Robert, Patrick und Eugen kommen im brandenburgischen Hinterland an, um die Beerdigung von Prof. Bergen zu verfolgen, seines Zeichens Opa und verbissener Wissenschaftler. Fernsehausschnitte, Nachrichten und verzehrte Videobilder der aufkeimenden Krankheit bringen die Materie näher. Alte Bekanntschaften werden in der Heimat aufgefrischt, eine Party organisiert, und Grenzen abgesteckt. In der Villa angekommen soll das Abenteuer aber erst beginnen. VIRUS UNDEAD bedient sich zugleich ungeniert bei großen Vertretern des Genre, mischt die morbide Stimmung von 28 Days Later mit der Actionslastigkeit eines Dawn of the Dead, und verpackt die Zutaten in ein modernes Gewand. Das Vögelgrippe-Virus nimmt im Verlauf einen immer bedrohlicher werdenden Stellenwert ein. Krähen fallen vom Himmel und verbringen die letzten Minuten ihres Lebens zuckend auf dem Asphalt, wilde Tiere streifen durch die Büsche, Aas wird in einem Imbiss zu Hackfleisch verarbeitet.
Die Mutation vollzieht sich auf diesem Wege unmerklich und lautlos. Von einem Anflug an Idiotie kann sich der Film von Wolf Wolff und Co-Regisseurin Ohmuthi nicht vollends freisprechen. Es bleibt ungewiss, weshalb die infizierten Lebewesen wie von einem Magneten angezogen auf das Grundstück der Villa wanken, während das Gespür der feiernden Gruppe noch immer im Argen liegt. VIRUS UNDEAD mag dieses Manko überspielen, indem sich der Film selbst nicht allzu ernst nimmt, vollends verwischt das Fragezeichen über den plötzlichen Sinneswandel dennoch nicht. Die Produktion zieht ihre Kraft jedoch aus wundervoll fotografierten Aufnahmen, brachialen Effekten und energischen Schauspielern. Das Gefühl von Chaos und Bedrückung will sich erst zum Finale entfalten.

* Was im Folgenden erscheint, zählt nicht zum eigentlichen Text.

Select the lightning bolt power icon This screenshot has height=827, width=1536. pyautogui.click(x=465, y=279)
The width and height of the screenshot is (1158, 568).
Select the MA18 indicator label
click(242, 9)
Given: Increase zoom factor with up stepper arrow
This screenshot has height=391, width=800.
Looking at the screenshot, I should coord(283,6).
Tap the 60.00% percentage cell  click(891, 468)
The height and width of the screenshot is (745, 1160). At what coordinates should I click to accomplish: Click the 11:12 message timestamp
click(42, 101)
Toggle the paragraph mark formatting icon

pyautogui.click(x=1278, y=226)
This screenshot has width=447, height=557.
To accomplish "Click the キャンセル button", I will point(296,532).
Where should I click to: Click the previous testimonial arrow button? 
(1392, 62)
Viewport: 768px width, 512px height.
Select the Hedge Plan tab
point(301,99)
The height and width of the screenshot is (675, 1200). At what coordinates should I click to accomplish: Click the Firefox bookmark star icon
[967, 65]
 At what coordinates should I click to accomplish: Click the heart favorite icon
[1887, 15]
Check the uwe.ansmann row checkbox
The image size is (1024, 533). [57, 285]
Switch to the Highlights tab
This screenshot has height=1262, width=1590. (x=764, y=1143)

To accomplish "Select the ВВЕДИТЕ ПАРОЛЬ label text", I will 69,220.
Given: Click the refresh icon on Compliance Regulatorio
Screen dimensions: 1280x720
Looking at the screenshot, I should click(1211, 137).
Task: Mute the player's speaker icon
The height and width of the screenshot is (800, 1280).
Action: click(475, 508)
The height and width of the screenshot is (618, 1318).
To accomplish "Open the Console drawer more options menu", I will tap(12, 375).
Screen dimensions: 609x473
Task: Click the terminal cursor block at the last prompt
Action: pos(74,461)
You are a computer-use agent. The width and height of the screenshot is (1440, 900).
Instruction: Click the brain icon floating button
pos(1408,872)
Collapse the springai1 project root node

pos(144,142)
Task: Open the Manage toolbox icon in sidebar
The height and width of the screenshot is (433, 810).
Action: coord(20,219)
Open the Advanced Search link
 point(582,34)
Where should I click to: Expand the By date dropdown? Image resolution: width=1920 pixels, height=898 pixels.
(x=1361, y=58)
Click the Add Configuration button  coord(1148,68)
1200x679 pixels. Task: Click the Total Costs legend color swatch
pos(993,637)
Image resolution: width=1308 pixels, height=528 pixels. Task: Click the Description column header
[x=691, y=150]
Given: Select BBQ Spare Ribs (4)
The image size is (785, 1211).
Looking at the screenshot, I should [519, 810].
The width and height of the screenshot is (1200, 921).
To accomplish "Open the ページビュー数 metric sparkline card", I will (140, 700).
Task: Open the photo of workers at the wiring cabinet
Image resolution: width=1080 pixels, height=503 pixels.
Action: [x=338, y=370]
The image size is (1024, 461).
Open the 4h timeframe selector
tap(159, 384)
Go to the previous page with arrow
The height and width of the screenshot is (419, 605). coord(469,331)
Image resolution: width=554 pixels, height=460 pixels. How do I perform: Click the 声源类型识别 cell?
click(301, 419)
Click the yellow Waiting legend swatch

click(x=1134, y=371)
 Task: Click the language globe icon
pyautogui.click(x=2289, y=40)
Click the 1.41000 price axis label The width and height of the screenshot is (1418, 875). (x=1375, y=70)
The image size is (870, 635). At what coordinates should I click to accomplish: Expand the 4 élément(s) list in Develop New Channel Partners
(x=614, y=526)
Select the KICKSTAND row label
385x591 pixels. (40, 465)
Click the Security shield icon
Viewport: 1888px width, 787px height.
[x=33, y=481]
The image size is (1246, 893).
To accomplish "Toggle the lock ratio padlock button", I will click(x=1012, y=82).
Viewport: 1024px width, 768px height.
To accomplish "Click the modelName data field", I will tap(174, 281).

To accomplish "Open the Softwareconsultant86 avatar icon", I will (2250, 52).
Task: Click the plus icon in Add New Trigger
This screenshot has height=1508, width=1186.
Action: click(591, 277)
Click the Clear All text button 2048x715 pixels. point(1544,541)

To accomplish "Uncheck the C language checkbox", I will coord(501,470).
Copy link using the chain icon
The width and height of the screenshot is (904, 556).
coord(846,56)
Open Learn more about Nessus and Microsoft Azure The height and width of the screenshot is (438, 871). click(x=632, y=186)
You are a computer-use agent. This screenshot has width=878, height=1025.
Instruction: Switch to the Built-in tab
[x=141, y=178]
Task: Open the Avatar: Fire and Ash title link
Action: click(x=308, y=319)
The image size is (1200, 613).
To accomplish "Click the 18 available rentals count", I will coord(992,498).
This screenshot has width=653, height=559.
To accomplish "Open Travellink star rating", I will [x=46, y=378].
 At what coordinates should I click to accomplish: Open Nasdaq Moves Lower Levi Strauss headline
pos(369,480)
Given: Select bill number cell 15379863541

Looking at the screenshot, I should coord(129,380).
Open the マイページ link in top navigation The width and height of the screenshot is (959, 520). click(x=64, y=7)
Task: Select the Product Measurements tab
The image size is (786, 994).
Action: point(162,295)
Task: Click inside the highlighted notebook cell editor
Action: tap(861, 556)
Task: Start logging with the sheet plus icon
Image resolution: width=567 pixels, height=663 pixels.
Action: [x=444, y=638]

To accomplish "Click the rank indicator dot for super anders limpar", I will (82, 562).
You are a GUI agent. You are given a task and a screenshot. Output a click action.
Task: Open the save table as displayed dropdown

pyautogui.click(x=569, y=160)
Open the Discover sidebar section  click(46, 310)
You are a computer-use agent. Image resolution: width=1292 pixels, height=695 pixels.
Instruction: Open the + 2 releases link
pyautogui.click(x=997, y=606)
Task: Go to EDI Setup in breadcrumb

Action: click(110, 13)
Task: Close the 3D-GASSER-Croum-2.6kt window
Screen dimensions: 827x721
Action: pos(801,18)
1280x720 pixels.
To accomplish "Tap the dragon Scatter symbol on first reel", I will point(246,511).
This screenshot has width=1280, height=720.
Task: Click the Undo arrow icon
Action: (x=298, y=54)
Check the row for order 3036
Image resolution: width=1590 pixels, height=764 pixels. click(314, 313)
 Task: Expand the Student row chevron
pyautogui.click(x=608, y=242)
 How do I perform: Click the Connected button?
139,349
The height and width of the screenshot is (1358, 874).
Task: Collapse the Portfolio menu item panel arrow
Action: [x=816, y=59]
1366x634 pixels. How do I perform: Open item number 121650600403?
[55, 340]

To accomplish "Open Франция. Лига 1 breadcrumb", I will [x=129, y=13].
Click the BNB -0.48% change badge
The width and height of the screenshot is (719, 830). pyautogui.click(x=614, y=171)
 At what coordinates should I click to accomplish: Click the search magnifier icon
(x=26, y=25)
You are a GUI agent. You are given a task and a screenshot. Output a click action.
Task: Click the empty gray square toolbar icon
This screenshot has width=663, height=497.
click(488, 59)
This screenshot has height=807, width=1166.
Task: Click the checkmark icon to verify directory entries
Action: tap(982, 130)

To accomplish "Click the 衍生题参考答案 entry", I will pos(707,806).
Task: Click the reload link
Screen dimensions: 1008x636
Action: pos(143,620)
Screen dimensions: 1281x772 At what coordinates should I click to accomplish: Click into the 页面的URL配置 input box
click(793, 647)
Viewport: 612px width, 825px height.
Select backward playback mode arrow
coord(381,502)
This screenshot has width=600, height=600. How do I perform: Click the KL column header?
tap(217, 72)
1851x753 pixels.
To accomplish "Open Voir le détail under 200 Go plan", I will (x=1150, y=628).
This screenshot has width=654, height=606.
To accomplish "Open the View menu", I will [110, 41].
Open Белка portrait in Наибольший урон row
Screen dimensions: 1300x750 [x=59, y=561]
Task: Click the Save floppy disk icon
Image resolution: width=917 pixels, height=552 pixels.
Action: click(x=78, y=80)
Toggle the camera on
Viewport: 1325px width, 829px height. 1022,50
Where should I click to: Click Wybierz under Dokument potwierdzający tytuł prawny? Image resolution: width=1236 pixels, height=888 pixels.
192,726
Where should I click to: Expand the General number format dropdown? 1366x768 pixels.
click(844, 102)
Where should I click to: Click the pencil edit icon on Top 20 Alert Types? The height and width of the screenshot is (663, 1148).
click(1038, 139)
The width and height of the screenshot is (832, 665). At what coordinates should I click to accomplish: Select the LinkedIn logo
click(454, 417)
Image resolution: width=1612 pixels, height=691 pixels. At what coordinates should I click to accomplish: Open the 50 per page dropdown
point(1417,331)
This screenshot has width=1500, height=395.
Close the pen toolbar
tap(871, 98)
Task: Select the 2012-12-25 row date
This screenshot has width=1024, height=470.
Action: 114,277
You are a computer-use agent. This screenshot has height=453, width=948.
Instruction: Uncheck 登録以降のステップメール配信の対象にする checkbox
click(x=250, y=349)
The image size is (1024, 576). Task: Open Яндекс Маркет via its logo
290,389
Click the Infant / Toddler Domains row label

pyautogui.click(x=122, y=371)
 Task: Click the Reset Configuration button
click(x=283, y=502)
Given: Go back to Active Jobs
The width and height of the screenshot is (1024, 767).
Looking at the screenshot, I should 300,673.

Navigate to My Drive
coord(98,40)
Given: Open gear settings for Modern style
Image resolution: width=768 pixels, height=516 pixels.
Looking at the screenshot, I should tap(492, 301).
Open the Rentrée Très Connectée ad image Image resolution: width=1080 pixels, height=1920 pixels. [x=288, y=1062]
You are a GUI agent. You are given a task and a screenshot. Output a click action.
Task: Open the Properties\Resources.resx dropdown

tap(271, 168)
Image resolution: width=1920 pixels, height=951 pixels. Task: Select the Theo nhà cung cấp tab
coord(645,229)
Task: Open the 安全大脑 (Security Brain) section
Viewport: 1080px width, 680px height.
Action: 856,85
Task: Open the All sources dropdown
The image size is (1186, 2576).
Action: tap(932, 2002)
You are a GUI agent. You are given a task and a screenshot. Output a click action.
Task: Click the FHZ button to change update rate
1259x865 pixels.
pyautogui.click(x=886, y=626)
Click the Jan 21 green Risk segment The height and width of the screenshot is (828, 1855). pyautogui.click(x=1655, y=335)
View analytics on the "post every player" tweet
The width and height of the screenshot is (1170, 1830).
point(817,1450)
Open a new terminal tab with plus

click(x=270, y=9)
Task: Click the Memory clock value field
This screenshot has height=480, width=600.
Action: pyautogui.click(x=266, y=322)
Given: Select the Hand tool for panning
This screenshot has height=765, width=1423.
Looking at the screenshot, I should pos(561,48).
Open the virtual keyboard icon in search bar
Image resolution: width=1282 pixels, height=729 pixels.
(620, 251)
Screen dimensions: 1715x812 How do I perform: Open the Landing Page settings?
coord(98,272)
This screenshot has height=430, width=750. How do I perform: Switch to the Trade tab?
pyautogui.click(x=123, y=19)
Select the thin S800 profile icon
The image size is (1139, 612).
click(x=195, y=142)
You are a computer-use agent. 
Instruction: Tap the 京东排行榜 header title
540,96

Doch wollen wir diesen Anspruch tatsächlich an die erste deutsche Produktionen im Bereich des Horrorfilms stellen, die sich seit acht Jahren daran wagte, das Publikum großflächig zu unterhalten? VIRUS UNDEAD unterhält durch direkte Action, für ihren Reifegrad überzeugende Akteure und Spannung, weil zu keiner Sekunden im Klaren liegt, was in der nächsten Szene passiert. Dieser Film macht schlicht und ergreifend Spaß. Welche Produktion kann diesen Punkt in der heutigen Zeit schon noch für sich verbuchen? Virus Undead markiert den besten deutschen Horrorfilm seit Anatomie. Punkt.